TAV: some more mocomp shit

2026-06-14 08:24:04 +09:00 · 2025-10-18 05:47:17 +09:00
parent 3b9e02b17f
commit 120058be6d
8 changed files with 2526 additions and 161 deletions
--- a/terranmon.txt
+++ b/terranmon.txt
@@ -1054,6 +1054,8 @@ transmission capability, and region-of-interest coding.

 ## GOP Unified Packet Structure (0x12)
 Implemented on 2025-10-15 for temporal 3D DWT with unified preprocessing.
+Updated on 2025-10-17 to include canvas expansion margins.
+
 This packet contains multiple frames encoded as a single spacetime block for optimal
 temporal compression.

@@ -1077,18 +1079,40 @@ The entire GOP (width×height×N_frames×3_channels) is preprocessed as a single
 This layout enables Zstd to find patterns across both spatial and temporal dimensions,
 resulting in superior compression compared to per-frame encoding.

+### Canvas Expansion for Motion Compensation
+When frames in a GOP have camera motion, they must be aligned before temporal DWT.
+However, alignment creates "gaps" at frame edges.

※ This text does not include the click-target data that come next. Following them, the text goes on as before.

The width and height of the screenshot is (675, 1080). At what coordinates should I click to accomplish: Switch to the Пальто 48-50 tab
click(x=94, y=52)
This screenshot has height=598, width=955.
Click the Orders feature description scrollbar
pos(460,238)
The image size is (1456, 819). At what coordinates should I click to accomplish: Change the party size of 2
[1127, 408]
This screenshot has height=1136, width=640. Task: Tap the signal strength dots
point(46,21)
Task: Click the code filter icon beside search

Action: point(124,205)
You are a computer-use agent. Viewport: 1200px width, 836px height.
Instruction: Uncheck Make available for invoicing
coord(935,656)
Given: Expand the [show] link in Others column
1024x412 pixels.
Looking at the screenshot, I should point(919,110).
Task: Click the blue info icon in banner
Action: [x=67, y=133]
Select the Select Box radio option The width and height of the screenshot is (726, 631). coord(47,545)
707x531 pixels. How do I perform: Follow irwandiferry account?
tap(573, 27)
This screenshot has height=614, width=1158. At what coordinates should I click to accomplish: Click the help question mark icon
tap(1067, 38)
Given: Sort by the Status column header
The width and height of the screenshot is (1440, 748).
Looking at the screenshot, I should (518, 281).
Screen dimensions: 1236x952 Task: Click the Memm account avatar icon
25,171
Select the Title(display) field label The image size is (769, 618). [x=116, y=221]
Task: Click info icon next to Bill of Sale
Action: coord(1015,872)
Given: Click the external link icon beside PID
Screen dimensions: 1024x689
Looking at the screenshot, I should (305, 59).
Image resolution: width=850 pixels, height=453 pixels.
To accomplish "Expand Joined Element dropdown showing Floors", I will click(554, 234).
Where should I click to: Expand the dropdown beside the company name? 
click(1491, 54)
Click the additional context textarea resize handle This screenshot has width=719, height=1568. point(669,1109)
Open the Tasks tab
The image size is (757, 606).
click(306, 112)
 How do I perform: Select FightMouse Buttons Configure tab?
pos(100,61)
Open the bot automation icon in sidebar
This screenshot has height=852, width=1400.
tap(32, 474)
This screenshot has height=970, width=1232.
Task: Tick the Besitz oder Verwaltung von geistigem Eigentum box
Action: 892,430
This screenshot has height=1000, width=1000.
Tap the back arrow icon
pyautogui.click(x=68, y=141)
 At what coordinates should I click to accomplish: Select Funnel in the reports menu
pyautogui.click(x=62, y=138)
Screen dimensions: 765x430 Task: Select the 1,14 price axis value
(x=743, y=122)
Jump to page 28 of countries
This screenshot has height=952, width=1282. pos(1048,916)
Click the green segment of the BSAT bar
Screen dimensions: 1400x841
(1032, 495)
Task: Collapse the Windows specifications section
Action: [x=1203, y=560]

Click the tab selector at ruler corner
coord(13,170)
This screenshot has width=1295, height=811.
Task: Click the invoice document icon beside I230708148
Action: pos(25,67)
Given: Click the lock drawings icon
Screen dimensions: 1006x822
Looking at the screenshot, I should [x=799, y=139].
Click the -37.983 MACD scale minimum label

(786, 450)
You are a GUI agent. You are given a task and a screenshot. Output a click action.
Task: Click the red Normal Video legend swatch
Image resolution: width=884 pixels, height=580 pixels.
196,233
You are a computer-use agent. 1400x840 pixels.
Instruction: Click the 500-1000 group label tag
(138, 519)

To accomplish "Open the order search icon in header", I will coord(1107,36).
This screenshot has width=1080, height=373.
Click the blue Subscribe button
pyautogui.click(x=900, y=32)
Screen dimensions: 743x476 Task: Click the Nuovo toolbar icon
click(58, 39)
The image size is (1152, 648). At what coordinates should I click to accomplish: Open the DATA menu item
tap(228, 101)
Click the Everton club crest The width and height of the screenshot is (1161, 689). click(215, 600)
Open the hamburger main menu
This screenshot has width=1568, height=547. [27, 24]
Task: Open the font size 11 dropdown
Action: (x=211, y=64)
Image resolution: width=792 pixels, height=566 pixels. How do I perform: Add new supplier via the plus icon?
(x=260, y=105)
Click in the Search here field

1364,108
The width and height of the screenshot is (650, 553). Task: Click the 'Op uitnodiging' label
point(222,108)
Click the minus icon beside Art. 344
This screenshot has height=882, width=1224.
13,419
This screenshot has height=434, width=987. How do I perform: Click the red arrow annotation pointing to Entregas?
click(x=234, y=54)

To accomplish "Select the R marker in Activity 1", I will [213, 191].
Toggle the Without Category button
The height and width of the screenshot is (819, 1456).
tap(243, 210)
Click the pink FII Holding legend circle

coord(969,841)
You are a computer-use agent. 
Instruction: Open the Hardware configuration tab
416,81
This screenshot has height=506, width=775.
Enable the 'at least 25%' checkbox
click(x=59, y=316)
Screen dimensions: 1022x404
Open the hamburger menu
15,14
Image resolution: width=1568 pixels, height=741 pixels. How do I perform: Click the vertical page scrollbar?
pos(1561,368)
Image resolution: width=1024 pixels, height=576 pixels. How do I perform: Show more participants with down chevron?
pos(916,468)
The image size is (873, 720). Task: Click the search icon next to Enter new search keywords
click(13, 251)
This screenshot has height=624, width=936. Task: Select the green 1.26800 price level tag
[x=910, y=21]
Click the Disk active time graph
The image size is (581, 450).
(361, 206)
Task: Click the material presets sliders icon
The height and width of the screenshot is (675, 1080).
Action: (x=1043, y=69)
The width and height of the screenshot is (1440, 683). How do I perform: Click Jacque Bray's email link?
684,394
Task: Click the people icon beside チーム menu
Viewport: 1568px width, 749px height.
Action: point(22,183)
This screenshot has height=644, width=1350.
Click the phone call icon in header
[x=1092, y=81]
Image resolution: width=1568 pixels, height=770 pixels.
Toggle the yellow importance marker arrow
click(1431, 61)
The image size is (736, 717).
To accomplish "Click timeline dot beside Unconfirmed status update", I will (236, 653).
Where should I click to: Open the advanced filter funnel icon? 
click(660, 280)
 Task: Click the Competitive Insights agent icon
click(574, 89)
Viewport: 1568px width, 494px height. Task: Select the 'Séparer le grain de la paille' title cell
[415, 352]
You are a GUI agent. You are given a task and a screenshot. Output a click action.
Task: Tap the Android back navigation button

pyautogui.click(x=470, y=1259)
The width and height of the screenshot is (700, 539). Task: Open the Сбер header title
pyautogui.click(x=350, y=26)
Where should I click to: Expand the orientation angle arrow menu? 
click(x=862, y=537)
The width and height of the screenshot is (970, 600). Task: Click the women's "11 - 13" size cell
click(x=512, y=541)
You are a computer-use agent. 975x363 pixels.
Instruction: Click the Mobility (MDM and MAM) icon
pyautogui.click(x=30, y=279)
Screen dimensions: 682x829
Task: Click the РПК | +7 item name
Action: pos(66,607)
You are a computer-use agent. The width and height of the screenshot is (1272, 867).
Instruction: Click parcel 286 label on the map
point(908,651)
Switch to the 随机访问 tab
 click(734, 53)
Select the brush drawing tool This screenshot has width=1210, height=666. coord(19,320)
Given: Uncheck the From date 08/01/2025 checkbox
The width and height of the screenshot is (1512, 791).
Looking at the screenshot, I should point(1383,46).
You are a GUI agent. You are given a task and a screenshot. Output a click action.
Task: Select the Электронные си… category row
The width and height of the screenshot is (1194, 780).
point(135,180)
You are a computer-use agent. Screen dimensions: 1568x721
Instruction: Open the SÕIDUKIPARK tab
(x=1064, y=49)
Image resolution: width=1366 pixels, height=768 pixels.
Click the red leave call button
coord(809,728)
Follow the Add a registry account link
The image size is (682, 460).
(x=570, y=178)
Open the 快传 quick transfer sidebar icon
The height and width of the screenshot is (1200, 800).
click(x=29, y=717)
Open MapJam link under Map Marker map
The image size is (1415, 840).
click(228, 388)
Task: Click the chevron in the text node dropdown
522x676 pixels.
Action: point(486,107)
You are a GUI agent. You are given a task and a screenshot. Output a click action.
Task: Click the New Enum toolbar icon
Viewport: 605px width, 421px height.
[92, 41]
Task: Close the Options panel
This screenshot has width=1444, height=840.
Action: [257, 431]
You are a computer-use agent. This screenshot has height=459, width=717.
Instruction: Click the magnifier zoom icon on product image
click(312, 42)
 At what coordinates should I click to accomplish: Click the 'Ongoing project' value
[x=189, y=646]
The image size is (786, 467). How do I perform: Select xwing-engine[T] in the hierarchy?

To preserve ALL original pixels:
+
+1. **Calculate motion range**: Determine the total shift range across all GOP frames
+   - Example: If frames shift by ±3 pixels horizontally, total range = 6 pixels
+2. **Expand canvas**: Create a larger canvas = original_size + margin
+   - Canvas width = header.width + margin_left + margin_right
+   - Canvas height = header.height + margin_top + margin_bottom
+3. **Place aligned frames**: Each frame is positioned on the expanded canvas
+   - All original pixels from all frames are preserved
+   - No artificial padding or cropping occurs
+4. **Encode expanded canvas**: Apply 3D DWT to the larger canvas dimensions
+5. **Store margins**: 4 bytes (L/R/T/B) tell decoder the canvas expansion
+6. **Decoder extraction**: Decoder extracts display region for each frame based on
+   motion vectors and margins
+
+This approach ensures lossless preservation of original video content during GOP encoding.
+
 ### Motion Vectors
- Stored in quarter-pixel units (divide by 4.0 for pixel displacement)
+- Stored in 1/16-pixel units (divide by 16.0 for pixel displacement)
 - Used for global motion compensation (camera movement, scene translation)
 - Computed using FFT-based phase correlation for accurate frame alignment
- First frame (frame 0) typically has motion vector (0, 0)
+- Cumulative relative to frame 0 (not frame-to-frame deltas)
+- First frame (frame 0) always has motion vector (0, 0)

 ### Temporal 3D DWT Process
-1. Apply 1D DWT across temporal axis (GOP frames)
-2. Apply 2D DWT on each spatial slice of temporal subbands
-3. Perceptual quantization with temporal-spatial awareness
-4. Unified significance map preprocessing across all frames/channels
-5. Single Zstd compression of entire GOP block
+1. Detect inter-frame motion using phase correlation
+2. Align frames and expand canvas to preserve all original pixels
+3. Apply 1D DWT across temporal axis (GOP frames) on expanded canvas
+4. Apply 2D DWT on each spatial slice of temporal subbands
+5. Perceptual quantization with temporal-spatial awareness
+6. Unified significance map preprocessing across all frames/channels
+7. Single Zstd compression of entire GOP block

 ## GOP Sync Packet Structure (0xFC)
 Indicates that N frames were decoded from a GOP Unified block.